World models: Video generation models implicitly learn physics, object permanence, and 3D structure. Sora's technical report explicitly frames the model as a "world simulator," suggesting connections to planning and reasoning in AI.

Key Technical Details

SVD: 14--25 frames at 576x1024, image-conditioned, ~1.5B parameters
CogVideoX: 49 frames at 720x480, text-conditioned, 5B parameters
Sora: up to 60s at 1080p (estimated 3--10B+ parameters, not publicly confirmed)
FVD scores: UCF-101 class-conditional generation -- best models achieve FVD ~90--150
Typical training data: WebVid-10M (10M text-video pairs), HD-VILA-100M, InternVid (234M clips), plus proprietary datasets
Latent space compression: 8x spatial, 4x temporal is common, reducing compute by ~256x vs. pixel space
Sampling: DDPM (1000 steps), DDIM (50--200 steps), DPM-Solver (20--50 steps); video models typically use 50 steps
Temporal attention memory scales as $O (T^{2})$ per spatial position; at $T = 64$ , this is 16x the cost of single-frame generation

Common Misconceptions

"Video generation is just image generation applied per frame." Independent per-frame generation produces severe flickering and identity inconsistency. Temporal attention or convolution layers that enforce cross-frame coherence are essential components, not optional additions.
"Current models can generate arbitrary-length, high-resolution video." Even the best models are limited to ~60 seconds at moderate resolution. Longer videos require autoregressive extension with quality degradation, and 4K generation remains impractical for real-time or interactive use.
"Video generation models understand physics." While models like Sora exhibit impressive physical plausibility in many scenarios, they frequently violate physics in subtle and sometimes obvious ways: objects disappearing, gravity acting inconsistently, and impossible body configurations. The models learn statistical regularities, not physical laws.
"Diffusion is the only viable approach." Autoregressive models and hybrid approaches are active research areas. Autoregressive methods may have advantages for very long video and interactive generation.
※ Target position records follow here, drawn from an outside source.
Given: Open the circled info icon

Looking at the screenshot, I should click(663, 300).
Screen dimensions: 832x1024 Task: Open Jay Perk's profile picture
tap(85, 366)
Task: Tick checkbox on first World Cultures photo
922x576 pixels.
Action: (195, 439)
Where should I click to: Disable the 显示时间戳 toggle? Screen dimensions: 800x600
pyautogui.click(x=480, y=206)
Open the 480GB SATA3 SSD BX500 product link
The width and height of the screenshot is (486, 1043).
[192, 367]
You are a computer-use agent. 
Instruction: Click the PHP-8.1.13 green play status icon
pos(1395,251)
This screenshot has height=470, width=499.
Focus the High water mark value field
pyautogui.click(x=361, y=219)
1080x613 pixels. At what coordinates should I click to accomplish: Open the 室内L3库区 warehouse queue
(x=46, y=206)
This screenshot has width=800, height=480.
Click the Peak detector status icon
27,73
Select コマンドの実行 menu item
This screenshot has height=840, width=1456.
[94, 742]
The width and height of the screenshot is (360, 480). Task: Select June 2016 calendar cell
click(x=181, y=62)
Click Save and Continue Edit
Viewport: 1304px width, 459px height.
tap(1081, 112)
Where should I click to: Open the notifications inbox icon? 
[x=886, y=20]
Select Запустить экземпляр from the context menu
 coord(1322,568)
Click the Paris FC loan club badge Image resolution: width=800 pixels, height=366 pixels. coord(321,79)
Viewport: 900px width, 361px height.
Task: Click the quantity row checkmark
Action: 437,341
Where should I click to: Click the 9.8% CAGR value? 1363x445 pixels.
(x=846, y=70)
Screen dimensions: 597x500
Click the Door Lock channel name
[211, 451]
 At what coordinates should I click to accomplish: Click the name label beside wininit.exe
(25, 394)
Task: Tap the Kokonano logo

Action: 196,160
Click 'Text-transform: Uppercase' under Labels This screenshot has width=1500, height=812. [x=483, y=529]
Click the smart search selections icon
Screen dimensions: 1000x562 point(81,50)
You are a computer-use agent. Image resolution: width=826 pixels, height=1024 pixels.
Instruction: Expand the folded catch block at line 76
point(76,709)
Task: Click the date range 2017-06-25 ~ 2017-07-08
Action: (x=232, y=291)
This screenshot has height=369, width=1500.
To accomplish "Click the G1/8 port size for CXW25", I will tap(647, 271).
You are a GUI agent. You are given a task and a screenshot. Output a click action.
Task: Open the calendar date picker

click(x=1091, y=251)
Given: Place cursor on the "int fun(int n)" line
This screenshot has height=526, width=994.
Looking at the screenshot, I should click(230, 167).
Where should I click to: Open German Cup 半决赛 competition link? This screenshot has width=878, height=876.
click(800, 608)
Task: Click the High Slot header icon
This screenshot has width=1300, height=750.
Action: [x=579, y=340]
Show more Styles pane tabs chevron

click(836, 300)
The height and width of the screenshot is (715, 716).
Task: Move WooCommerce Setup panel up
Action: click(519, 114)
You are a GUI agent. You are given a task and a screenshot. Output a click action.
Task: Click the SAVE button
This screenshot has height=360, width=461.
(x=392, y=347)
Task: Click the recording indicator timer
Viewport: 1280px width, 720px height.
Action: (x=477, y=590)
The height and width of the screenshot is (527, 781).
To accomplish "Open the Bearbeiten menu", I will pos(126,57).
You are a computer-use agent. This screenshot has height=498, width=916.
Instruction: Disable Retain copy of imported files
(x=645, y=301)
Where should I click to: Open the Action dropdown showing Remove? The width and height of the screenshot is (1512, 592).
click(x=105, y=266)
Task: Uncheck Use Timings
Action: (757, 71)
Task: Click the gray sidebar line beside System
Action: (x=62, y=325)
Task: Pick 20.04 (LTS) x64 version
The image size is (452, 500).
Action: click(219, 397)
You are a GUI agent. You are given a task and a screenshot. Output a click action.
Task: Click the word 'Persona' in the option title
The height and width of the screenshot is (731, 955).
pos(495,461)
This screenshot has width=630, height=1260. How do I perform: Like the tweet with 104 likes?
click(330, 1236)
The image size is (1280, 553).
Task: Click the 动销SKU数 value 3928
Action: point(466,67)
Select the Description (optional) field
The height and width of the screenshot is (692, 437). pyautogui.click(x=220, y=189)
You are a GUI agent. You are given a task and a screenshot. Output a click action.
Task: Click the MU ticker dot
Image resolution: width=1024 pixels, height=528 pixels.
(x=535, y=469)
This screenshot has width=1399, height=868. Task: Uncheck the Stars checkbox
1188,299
Connections to Other Concepts

3d-convolutions.md: Temporal convolution layers in video diffusion models draw directly from C3D/I3D architectural ideas.
video-transformers.md: DiT-based video generators (Sora, CogVideoX) use factorized spatiotemporal attention identical to TimeSformer/ViViT designs.
optical-flow-estimation.md: Flow-based metrics evaluate temporal coherence; flow can also guide video generation by specifying desired motion.
video-representation.md: The $T \times H \times W \times C$ tensor structure and temporal compression strategies from video understanding directly inform generative model design.
action-recognition.md: Generated videos are evaluated partly on whether recognizable actions are depicted correctly.